The Haskell data structures are generated programmatically from the
[Unicode character database](https://www.unicode.org/ucd/) (UCD) files.
The latest Unicode version supported by this library is
[`15.1.0`](https://www.unicode.org/versions/Unicode15.1.0/).

Please see the
[Haddock documentation](https://hackage.haskell.org/package/unicode-data)
for reference documentation.

## Performance

`unicode-data` is up to _5 times faster_ than `base` ≤ 4.17 (see
[partial integration to `base`](#partial-integration-of-unicode-data-into-base)).
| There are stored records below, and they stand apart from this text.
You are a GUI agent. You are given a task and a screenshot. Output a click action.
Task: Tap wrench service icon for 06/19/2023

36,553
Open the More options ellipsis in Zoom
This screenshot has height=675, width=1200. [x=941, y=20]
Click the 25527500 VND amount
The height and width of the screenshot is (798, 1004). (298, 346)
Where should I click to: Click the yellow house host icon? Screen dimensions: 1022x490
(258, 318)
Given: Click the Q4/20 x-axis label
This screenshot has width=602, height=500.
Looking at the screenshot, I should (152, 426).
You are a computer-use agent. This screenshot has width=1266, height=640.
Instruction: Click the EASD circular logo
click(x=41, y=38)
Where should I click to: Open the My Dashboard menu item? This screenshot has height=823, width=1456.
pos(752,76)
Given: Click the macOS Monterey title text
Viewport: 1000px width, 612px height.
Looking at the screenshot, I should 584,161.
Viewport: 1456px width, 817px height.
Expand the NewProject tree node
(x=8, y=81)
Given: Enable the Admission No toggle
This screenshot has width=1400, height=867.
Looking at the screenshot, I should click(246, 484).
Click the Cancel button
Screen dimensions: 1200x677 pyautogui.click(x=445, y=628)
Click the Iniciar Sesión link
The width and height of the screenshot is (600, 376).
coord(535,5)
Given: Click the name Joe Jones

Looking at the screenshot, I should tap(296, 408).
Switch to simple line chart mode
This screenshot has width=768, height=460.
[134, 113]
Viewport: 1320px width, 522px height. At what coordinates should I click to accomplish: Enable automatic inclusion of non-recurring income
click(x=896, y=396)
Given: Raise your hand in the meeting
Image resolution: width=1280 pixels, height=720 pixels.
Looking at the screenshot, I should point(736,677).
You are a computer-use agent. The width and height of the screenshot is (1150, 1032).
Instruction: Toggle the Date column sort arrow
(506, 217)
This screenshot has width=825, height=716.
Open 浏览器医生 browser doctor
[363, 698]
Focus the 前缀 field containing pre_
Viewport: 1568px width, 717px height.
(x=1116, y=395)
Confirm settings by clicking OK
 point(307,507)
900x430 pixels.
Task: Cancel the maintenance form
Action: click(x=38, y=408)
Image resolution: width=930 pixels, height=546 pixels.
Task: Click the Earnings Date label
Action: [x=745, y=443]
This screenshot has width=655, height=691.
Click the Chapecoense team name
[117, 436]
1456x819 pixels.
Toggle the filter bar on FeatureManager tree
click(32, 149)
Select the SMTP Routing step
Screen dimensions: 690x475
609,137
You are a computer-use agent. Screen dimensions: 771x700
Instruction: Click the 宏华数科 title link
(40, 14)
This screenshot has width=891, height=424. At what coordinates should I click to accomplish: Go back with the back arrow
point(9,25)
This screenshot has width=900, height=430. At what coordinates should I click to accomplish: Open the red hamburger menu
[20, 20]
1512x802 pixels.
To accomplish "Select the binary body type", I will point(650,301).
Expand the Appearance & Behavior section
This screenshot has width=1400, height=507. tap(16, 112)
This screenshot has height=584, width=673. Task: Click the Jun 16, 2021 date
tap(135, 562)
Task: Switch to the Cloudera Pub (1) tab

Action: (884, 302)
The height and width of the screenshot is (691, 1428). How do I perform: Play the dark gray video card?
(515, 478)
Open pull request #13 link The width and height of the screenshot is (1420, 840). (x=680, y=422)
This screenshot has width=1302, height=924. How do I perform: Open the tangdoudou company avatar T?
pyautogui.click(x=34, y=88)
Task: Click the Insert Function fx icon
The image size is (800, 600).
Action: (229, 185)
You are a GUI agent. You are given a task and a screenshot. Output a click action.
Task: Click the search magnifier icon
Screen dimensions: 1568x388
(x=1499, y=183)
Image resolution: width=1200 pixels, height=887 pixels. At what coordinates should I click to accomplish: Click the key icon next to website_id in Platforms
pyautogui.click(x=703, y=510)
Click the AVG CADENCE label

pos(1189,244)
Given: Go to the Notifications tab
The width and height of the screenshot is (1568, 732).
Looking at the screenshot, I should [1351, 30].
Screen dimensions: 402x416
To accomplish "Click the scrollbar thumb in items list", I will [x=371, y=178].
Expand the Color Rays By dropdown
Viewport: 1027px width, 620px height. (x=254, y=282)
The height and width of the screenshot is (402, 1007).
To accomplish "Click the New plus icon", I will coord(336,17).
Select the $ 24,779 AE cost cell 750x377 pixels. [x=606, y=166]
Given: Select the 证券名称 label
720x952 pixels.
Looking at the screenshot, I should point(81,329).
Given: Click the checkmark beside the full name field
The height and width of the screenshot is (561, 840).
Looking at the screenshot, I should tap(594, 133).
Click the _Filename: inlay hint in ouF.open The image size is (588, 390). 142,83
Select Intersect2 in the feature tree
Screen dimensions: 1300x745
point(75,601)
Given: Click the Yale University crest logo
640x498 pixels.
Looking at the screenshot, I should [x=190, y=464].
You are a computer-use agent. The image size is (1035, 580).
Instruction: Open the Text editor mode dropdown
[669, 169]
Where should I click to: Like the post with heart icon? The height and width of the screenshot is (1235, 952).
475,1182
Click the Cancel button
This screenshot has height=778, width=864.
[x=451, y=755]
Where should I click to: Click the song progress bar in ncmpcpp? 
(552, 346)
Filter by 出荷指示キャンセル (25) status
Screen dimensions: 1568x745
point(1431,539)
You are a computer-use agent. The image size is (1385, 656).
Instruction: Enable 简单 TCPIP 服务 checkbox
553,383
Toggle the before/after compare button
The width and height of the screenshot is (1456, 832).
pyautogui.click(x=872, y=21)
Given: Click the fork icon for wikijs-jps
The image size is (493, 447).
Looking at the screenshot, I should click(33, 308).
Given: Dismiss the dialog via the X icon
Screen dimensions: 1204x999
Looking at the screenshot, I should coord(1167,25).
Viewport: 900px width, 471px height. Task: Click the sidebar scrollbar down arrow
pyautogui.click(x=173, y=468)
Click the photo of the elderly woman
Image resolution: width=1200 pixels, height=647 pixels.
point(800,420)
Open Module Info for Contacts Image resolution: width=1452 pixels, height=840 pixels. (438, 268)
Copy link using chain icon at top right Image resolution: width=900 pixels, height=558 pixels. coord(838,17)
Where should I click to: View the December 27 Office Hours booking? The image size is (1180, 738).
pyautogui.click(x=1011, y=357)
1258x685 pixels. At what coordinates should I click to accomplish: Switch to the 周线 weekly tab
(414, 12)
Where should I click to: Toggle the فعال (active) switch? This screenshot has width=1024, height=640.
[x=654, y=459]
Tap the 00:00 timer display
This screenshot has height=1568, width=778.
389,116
The following benchmark compares the time taken in milliseconds to process all
the Unicode code points (except surrogates, private use areas and unassigned),
for `base-4.16` (GHC 9.2.6) and this package (v0.4).
Machine: 8 × AMD Ryzen 5 2500U on Linux.

```
All
  Unicode.Char.Case.Compat
    isLower
      base:           OK (1.19s)
        17.1 ms ± 241 μs
      unicode-data:   OK (0.52s)
        3.58 ms ± 125 μs, 0.21x
    isUpper
      base:           OK (0.63s)
        17.5 ms ± 359 μs
      unicode-data:   OK (1.02s)
        3.58 ms ±  48 μs, 0.21x
    toLower
      base:           OK (0.59s)
        16.3 ms ± 524 μs
      unicode-data:   OK (0.80s)
        5.63 ms ± 129 μs, 0.35x
    toTitle
      base:           OK (3.91s)
        14.9 ms ± 427 μs
      unicode-data:   OK (2.84s)
        5.31 ms ±  37 μs, 0.36x
    toUpper
      base:           OK (2.12s)
        15.4 ms ± 234 μs
      unicode-data:   OK (0.86s)
        5.80 ms ± 159 μs, 0.38x
  Unicode.Char.General
    generalCategory
      base:           OK (1.16s)
        16.6 ms ± 534 μs
      unicode-data:   OK (0.62s)
        4.14 ms ± 103 μs, 0.25x
    isAlphaNum
      base:           OK (0.62s)
        17.1 ms ± 655 μs
      unicode-data:   OK (0.97s)
        3.59 ms ±  51 μs, 0.21x
    isControl
      base:           OK (0.63s)
        17.6 ms ± 494 μs
      unicode-data:   OK (0.57s)
        3.59 ms ±  90 μs, 0.20x
    isMark
      base:           OK (0.34s)
        17.6 ms ± 695 μs
      unicode-data:   OK (1.00s)
        3.59 ms ±  67 μs, 0.20x
    isPrint
      base:           OK (1.22s)
        17.7 ms ± 492 μs
      unicode-data:   OK (1.92s)
        3.56 ms ±  27 μs, 0.20x
    isPunctuation
      base:           OK (2.23s)
        16.6 ms ± 619 μs
      unicode-data:   OK (1.05s)
        3.60 ms ±  52 μs, 0.22x
    isSeparator
      base:           OK (1.15s)
        16.6 ms ± 439 μs
      unicode-data:   OK (0.49s)
        3.60 ms ±  85 μs, 0.22x
    isSymbol
      base:           OK (2.11s)
        16.1 ms ± 553 μs
      unicode-data:   OK (1.05s)
        3.58 ms ±  62 μs, 0.22x
  Unicode.Char.General.Compat
    isAlpha
      base:           OK (0.58s)
        17.2 ms ± 502 μs
      unicode-data:   OK (1.02s)
        3.58 ms ±  50 μs, 0.21x
    isLetter
      base:           OK (8.57s)
        16.4 ms ± 553 μs
      unicode-data:   OK (1.05s)
        3.58 ms ±  79 μs, 0.22x
    isSpace
      base:           OK (1.09s)
        7.56 ms ± 159 μs
      unicode-data:   OK (0.97s)
        3.58 ms ±  46 μs, 0.47x
  Unicode.Char.Numeric.Compat
    isNumber
      base:           OK (0.58s)
        15.7 ms ± 462 μs
      unicode-data:   OK (0.58s)
        3.58 ms ± 107 μs, 0.23x
```

### Partial integration of `unicode-data` into `base`

Since `base` 4.18, `unicode-data` has been
_partially_ [integrated to GHC](https://gitlab.haskell.org/ghc/ghc/-/merge_requests/8072),
so there should be no relevant difference. However, using `unicode-data` allows
to select the _exact_ version of Unicode to support, therefore not relying on
the version supported by GHC.

## Unicode database version update

To update the Unicode version please update the version number in
`ucd.sh`.

To download the Unicode database, run `ucd.sh download` from the top
level directory of the repo to fetch the database in `./ucd`.

```
$ ./ucd.sh download
```

To generate the Haskell data structure files from the downloaded database
files, run `ucd.sh generate` from the top level directory of the repo.

```
$ ./ucd.sh generate
```

## Running property doctests

Temporarily add `QuickCheck` to build depends of library.

```
$ cabal build
$ cabal-docspec --check-properties --property-variables c
```

## Licensing

`unicode-data` is an [open source](https://github.com/composewell/unicode-data)
project available under a liberal [Apache-2.0 license](LICENSE).

## Contributing

As an open project we welcome contributions.